◆ STATED EXERCISE: Repeat the part of the items that opens with the line containing "Open the 标准字体 font family dropdown" and closes with the line containing "(1267, 278)", including both of those lines, without changing anything.
== == ==
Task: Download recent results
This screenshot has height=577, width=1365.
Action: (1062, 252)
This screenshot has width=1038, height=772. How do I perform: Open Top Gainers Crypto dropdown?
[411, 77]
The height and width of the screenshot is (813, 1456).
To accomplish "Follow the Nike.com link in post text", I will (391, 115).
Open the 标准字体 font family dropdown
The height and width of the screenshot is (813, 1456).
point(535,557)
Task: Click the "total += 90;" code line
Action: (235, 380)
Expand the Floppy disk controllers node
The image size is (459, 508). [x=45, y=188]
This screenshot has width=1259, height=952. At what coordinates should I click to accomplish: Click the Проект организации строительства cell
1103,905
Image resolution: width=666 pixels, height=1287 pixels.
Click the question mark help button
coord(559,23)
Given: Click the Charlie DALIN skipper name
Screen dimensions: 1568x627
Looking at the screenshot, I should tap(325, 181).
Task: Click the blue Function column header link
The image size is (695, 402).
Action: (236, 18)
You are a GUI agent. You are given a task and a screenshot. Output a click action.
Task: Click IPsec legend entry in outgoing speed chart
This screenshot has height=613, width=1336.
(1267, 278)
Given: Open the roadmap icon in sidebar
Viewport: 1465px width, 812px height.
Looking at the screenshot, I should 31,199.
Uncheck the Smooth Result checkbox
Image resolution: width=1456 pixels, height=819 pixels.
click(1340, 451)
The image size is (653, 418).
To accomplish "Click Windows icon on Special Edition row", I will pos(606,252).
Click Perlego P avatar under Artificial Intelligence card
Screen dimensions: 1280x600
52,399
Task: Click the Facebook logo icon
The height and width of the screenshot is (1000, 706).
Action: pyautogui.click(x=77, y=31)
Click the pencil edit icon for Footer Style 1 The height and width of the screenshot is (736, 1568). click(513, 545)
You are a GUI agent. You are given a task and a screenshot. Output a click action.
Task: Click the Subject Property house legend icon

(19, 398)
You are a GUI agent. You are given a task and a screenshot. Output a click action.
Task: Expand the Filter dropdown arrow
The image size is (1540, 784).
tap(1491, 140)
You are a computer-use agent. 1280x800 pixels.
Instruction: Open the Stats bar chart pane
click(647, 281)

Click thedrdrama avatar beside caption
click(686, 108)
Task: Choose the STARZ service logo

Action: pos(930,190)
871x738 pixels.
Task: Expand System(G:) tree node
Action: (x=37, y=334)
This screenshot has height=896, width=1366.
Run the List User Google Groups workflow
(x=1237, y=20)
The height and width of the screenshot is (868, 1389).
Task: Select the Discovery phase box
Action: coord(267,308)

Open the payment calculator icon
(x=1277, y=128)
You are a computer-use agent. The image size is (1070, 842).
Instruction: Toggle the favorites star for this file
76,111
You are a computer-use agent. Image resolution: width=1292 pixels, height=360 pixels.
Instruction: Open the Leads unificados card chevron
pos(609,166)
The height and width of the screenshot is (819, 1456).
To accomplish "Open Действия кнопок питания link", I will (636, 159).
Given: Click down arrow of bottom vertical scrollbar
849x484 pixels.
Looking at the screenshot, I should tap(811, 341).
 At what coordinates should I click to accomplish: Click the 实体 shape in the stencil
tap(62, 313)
== == ==
◆ RESULT OF THE EXERCISE:
Open the 标准字体 font family dropdown
The height and width of the screenshot is (813, 1456).
point(535,557)
Task: Click the "total += 90;" code line
Action: (235, 380)
Expand the Floppy disk controllers node
The image size is (459, 508). [x=45, y=188]
This screenshot has width=1259, height=952. At what coordinates should I click to accomplish: Click the Проект организации строительства cell
1103,905
Image resolution: width=666 pixels, height=1287 pixels.
Click the question mark help button
coord(559,23)
Given: Click the Charlie DALIN skipper name
Screen dimensions: 1568x627
Looking at the screenshot, I should tap(325, 181).
Task: Click the blue Function column header link
The image size is (695, 402).
Action: (236, 18)
You are a GUI agent. You are given a task and a screenshot. Output a click action.
Task: Click IPsec legend entry in outgoing speed chart
This screenshot has height=613, width=1336.
(1267, 278)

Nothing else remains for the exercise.